* **Problem statement**
Retype exactly the lines below, starting with the line that contains "The width and" and ending with the last line; leave out any pictures.

* **Information shown**
== == ==

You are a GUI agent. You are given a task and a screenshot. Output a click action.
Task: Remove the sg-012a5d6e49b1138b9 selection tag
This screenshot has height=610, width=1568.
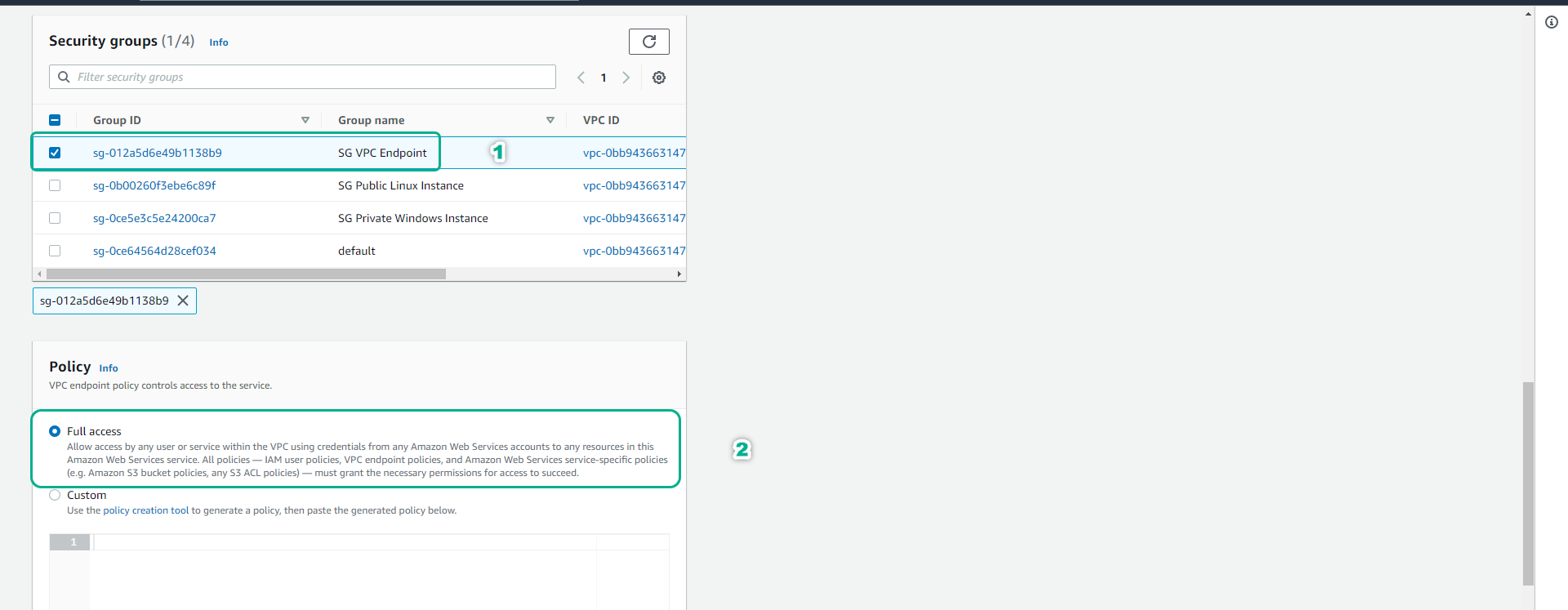click(183, 301)
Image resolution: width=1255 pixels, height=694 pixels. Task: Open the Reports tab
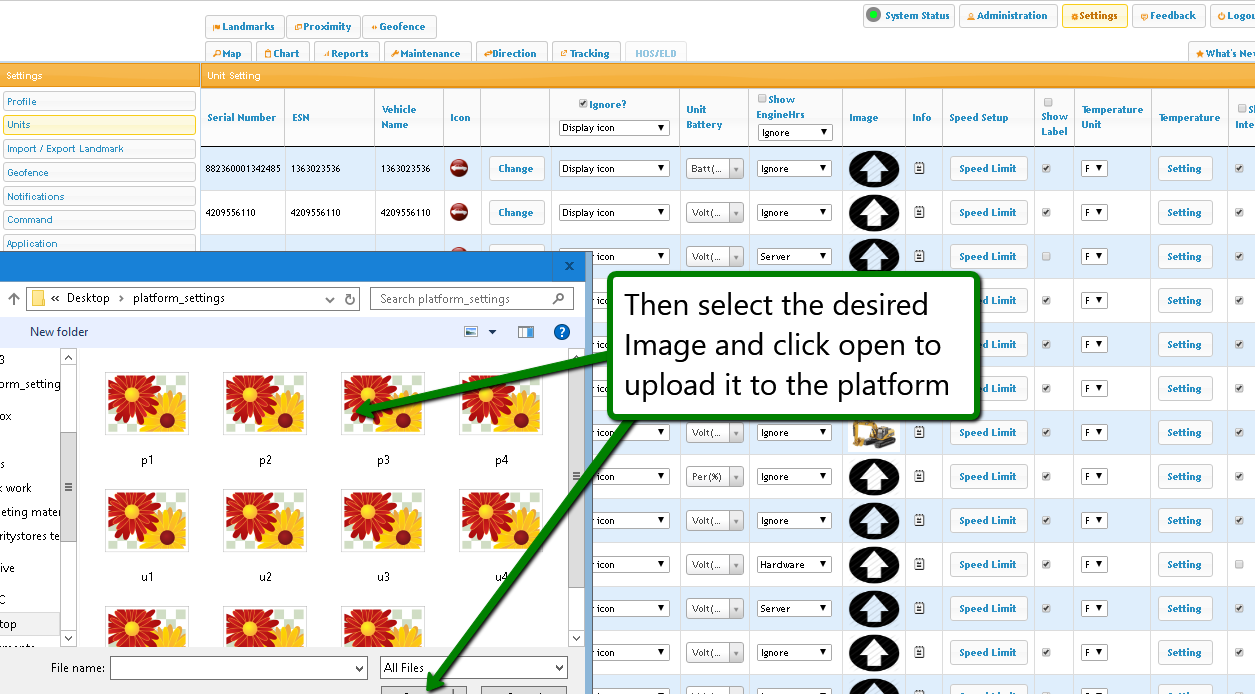[x=345, y=54]
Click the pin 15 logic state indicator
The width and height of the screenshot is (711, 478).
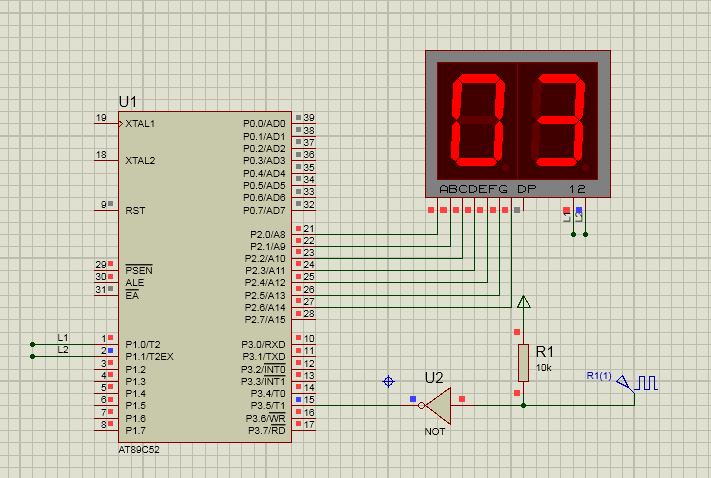click(297, 400)
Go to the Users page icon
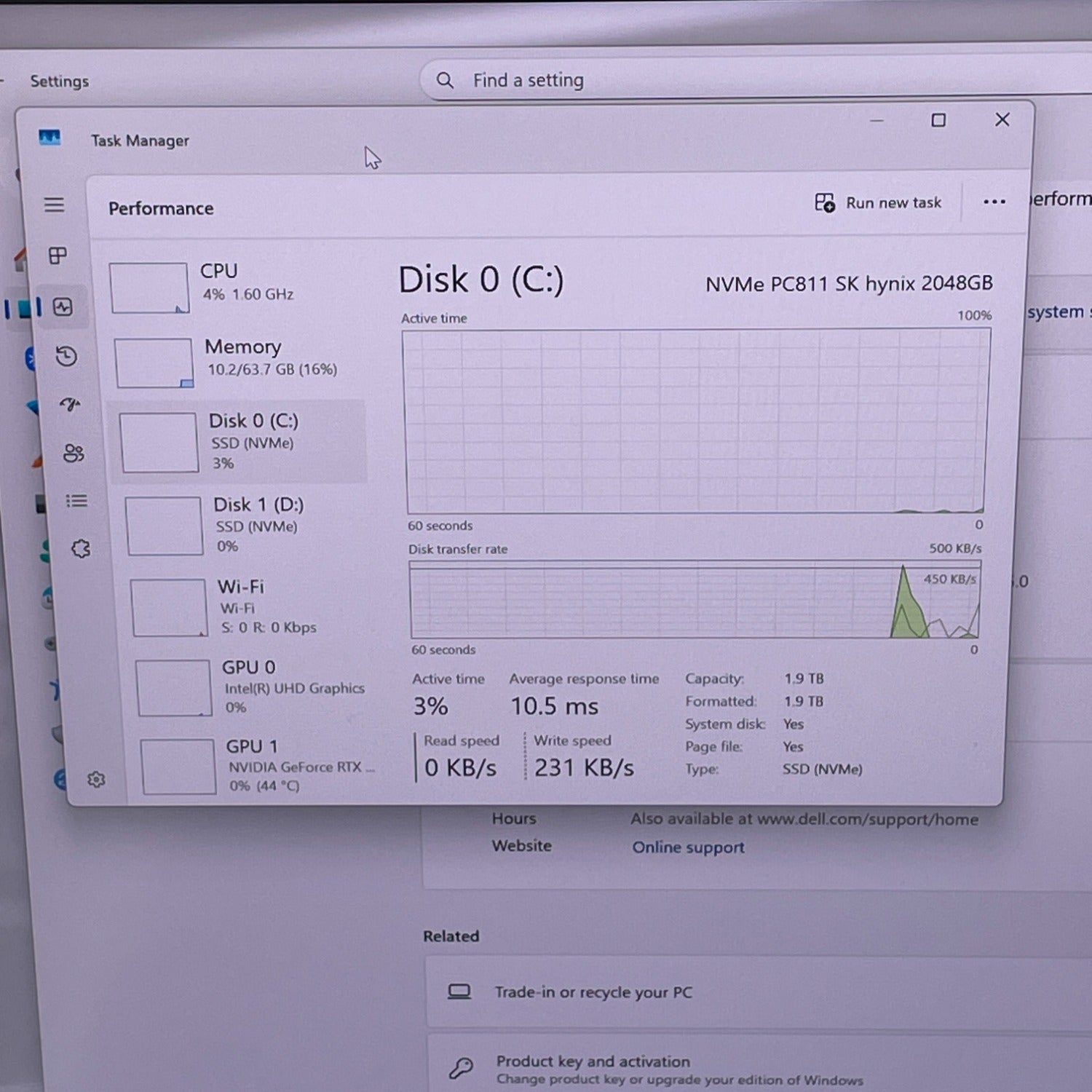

== == ==

* **Expected output**
The width and height of the screenshot is (711, 478).
click(297, 400)
Go to the Users page icon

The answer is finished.